This is true across geographic areas and socioeconomic classes in Metro Manila, Luzon, Visayas, and Mindanao.

"Ambivalence toward presidential performance is more pronounced than outright disapproval," Pulse Asia said of its Ulat ng Bayan survey. Undecided approval ratings were pegged at 11 percent and disapproval at 3 percent.

The study, conducted in September, covers Duterte's first three months in office and is the first performance-rated poll by Pulse Asia.

The survey is based on a sample of 1,200 adults with a ± 3 percent error margin at the 95 percent confidence level. Subnational estimates for each of the geographic areas covering Metro Manila, Luzon, Visayas and Mindanao have a ± 6 percent error margin, also at 95 percent confidence level.

A previous survey by the Pulse Asia in July had pegged Duterte's trust rating at 91 percent in July.
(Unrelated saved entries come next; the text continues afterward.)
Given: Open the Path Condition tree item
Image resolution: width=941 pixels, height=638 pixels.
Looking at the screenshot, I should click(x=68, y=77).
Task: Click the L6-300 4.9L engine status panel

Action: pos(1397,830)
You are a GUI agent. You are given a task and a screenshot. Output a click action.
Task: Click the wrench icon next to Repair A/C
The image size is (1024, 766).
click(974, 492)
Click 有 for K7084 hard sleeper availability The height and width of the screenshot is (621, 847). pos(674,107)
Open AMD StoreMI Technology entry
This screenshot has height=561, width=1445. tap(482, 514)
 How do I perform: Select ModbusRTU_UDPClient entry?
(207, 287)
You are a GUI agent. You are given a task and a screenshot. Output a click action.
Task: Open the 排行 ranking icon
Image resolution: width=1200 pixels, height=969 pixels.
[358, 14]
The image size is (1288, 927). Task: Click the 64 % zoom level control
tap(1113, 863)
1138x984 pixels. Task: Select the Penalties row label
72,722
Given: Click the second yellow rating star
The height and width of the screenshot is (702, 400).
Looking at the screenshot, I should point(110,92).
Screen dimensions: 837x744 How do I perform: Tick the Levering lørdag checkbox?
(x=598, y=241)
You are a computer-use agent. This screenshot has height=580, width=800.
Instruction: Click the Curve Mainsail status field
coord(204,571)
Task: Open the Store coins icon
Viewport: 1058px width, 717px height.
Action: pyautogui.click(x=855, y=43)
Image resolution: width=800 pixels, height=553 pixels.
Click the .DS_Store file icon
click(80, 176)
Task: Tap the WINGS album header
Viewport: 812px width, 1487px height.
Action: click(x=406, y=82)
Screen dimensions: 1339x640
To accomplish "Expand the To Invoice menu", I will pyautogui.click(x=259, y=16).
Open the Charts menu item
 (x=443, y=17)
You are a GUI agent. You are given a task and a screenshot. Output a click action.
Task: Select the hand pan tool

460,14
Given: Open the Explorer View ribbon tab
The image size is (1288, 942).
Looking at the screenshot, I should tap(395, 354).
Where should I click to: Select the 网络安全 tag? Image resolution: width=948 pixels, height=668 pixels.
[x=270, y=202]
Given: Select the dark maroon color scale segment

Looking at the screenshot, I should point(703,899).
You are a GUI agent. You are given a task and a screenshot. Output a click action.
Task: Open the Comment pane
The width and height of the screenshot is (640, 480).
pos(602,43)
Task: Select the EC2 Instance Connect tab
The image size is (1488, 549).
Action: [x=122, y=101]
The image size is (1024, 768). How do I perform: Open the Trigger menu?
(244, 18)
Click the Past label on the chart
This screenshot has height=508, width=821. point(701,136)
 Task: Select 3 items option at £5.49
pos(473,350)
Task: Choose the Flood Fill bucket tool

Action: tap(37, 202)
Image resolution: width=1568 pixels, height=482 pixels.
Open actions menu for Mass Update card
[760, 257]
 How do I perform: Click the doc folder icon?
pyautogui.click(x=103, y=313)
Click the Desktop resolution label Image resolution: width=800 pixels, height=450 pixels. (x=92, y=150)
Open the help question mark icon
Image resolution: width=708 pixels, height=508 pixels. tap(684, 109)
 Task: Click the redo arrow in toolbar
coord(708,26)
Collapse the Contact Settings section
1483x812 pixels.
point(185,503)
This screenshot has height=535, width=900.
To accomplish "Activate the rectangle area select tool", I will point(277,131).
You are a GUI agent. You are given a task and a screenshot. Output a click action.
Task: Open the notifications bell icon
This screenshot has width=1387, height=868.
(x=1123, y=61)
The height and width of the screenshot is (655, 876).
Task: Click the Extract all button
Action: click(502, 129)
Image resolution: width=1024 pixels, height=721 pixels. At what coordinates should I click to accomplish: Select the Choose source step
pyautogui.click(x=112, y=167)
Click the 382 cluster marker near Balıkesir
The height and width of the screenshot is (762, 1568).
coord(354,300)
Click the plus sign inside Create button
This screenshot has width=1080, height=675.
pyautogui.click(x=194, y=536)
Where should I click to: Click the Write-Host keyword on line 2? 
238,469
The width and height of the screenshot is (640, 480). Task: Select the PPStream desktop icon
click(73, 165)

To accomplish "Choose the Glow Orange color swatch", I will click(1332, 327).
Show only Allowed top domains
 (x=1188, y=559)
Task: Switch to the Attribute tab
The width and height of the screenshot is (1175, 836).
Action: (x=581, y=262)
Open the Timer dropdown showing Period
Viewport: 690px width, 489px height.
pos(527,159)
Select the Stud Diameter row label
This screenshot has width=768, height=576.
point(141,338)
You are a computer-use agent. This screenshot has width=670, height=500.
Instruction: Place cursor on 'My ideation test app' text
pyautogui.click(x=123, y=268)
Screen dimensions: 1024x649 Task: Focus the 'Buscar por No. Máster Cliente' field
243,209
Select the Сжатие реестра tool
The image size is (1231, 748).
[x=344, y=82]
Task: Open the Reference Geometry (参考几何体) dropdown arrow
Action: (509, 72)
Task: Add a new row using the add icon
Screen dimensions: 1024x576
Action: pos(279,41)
Related: Duterte gets 'excellent' rating in Q3 survey-SWS

The Pulse Asia survey shows Duterte had the highest performance ratings in Mindanao (93), but he also scored high in NCR (80 percent), Luzon (84), and Visayas (88). Across socioeconomic classes, he was most popular with Class E (88 percent), followed by D (86) and ABC (82).

Ratings for trust were similar, with Mindanao leading at 96 percent. The region was followed by Visayas (86), Luzon (82) and NCR (81). While Classes ABC and D tied at 85 percent trust, E scored 88 percent.

Across geographic areas, the survey found 3 to 13 percent ambivalence and 1 to 6 percent disapproval. Across socioeconomic classes, ambivalence was pegged at 7 to 12 percent and disapproval at 3 to 7 percent.

Pulse Asia also listed the following events leading up to the survey:

The testimony of self-confessed hitman Edgar Matobato in Senate and Duterte's denial of his claims;

the United Nations and other world leaders expressing concern at the rise of drug-related killings;

Duterte's statement about Hitler and subsequent apology;

the ousting of Sen. Leila De Lima as chairperson of the Senate Justice and Human Rights Committee;

the beginning of the House of Representatives' probe on the New Bilibid Prison drug trade;

the release of another narco-list containing judges and Chinese nationals;

the House Committee on Transportation's approval in principle of granting Duterte emergency powers on traffic;

Cayetano's claim that the Liberal Party planned to oust Duterte and have Vice President Leni Robredo replace him;

the commemoration of the declaration of martial law;

the passing of former Sen. Miriam Defensor-Santiago; and

the depreciation of the peso against the dollar.